• [WHAT NEEDS TO BE DONE] In the records below, find the lines that include "Политика" and copy each.

• [SUPPLIED INFORMATION]

((

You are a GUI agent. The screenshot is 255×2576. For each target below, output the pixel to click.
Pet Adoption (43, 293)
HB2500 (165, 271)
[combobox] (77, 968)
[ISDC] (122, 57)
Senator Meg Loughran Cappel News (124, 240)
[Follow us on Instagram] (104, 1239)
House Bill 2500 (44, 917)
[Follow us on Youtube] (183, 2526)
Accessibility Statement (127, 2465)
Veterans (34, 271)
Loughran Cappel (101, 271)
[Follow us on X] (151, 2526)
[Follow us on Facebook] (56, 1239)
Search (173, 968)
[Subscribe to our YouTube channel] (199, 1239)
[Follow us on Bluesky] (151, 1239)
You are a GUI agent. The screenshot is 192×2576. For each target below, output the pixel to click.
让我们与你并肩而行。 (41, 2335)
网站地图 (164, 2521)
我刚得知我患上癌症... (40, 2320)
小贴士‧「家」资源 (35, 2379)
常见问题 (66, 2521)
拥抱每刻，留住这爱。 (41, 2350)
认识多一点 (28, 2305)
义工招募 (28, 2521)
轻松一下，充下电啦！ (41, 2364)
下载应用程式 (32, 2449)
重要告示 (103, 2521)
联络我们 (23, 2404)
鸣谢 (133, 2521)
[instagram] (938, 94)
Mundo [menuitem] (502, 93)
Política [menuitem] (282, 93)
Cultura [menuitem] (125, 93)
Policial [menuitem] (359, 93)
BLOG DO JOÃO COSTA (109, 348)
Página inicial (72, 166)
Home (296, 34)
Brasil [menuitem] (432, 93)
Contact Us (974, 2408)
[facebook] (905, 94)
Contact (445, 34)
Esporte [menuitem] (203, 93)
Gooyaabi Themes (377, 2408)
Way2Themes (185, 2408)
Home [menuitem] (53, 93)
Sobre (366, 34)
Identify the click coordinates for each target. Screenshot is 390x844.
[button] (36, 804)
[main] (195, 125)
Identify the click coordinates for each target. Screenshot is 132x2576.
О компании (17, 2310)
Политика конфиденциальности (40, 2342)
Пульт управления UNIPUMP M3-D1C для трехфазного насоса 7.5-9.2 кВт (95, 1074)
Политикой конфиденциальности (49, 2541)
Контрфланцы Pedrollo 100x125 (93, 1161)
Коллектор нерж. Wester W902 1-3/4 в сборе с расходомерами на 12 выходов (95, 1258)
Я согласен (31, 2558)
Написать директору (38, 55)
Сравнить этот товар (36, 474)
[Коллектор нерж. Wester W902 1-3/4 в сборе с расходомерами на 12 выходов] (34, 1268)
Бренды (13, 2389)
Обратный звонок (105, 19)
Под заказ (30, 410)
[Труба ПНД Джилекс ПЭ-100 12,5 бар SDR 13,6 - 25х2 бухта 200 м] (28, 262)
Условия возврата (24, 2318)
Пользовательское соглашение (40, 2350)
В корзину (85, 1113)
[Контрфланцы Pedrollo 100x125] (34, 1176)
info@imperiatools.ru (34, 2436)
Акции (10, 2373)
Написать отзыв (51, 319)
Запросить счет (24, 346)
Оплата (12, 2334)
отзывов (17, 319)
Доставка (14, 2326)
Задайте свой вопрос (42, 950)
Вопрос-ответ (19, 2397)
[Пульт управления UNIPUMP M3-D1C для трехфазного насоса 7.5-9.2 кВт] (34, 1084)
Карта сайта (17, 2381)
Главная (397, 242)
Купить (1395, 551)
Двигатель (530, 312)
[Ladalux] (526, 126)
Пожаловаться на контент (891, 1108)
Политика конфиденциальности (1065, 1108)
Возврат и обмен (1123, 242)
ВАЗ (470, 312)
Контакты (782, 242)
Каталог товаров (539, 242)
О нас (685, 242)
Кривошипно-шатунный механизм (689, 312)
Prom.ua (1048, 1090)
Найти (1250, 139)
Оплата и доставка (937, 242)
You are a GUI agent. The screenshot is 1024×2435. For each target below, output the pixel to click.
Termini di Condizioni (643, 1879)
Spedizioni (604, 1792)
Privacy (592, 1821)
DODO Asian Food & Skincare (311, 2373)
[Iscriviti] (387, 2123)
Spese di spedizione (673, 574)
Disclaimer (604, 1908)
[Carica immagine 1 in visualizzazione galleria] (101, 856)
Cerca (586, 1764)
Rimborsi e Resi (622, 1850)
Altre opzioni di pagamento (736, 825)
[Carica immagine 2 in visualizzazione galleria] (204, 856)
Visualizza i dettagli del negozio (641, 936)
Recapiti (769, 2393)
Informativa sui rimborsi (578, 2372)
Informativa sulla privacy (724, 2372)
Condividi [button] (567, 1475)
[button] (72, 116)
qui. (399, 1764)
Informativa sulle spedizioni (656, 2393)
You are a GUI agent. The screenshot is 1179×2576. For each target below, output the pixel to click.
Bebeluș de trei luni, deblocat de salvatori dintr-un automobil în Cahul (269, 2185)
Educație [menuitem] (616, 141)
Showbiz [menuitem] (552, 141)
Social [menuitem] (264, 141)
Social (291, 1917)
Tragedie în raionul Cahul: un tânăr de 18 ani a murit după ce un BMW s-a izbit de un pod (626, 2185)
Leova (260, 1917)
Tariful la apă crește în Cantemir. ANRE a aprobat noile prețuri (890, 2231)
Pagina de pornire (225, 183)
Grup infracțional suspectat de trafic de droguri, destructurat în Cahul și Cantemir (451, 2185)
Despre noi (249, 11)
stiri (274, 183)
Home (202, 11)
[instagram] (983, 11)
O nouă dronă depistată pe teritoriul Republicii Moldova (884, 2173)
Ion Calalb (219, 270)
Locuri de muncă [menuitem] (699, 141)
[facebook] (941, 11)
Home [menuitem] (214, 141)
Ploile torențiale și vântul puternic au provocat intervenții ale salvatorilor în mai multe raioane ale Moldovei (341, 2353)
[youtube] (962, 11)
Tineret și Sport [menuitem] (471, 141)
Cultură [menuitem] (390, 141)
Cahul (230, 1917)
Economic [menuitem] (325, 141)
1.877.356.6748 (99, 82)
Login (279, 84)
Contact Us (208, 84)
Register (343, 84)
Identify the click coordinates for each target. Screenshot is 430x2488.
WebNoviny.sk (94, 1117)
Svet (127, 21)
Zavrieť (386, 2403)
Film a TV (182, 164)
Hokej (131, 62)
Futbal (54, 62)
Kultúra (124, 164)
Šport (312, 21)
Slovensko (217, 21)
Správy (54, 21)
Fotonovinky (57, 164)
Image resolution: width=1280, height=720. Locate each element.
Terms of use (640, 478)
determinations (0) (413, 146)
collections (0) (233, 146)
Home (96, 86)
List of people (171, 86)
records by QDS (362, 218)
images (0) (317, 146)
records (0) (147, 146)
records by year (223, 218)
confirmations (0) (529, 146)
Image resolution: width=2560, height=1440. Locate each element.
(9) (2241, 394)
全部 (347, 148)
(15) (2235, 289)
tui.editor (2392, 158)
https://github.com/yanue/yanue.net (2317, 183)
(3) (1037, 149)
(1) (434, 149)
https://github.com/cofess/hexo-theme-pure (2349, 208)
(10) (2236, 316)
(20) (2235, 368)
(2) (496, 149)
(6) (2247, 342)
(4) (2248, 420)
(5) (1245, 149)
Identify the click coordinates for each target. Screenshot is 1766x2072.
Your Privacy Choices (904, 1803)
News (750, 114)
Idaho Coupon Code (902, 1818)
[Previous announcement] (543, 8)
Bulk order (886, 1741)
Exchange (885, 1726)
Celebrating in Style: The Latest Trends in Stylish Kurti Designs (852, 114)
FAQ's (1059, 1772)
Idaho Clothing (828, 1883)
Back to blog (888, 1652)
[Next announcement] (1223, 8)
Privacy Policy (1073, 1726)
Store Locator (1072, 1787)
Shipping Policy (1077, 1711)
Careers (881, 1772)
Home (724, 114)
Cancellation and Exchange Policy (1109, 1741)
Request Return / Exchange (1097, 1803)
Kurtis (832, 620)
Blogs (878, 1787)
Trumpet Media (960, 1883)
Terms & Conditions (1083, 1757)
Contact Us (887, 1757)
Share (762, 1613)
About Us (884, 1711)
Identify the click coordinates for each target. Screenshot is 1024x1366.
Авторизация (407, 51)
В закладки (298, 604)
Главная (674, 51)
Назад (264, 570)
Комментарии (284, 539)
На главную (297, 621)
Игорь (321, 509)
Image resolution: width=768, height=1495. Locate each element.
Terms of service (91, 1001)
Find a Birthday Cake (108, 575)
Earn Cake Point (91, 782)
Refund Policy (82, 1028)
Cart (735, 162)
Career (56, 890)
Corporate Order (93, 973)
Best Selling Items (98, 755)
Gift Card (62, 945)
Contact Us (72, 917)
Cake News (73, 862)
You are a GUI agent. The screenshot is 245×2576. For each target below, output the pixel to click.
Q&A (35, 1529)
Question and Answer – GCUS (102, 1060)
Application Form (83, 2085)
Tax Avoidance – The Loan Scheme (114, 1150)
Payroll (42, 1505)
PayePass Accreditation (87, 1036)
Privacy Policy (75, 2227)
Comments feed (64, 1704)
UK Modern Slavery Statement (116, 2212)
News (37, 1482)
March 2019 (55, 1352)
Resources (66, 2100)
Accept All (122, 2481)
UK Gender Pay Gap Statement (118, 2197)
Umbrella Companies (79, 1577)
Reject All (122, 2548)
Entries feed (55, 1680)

))

• [FINAL ANSWER]
Политика конфиденциальности (40, 2342)
Политика конфиденциальности (1065, 1108)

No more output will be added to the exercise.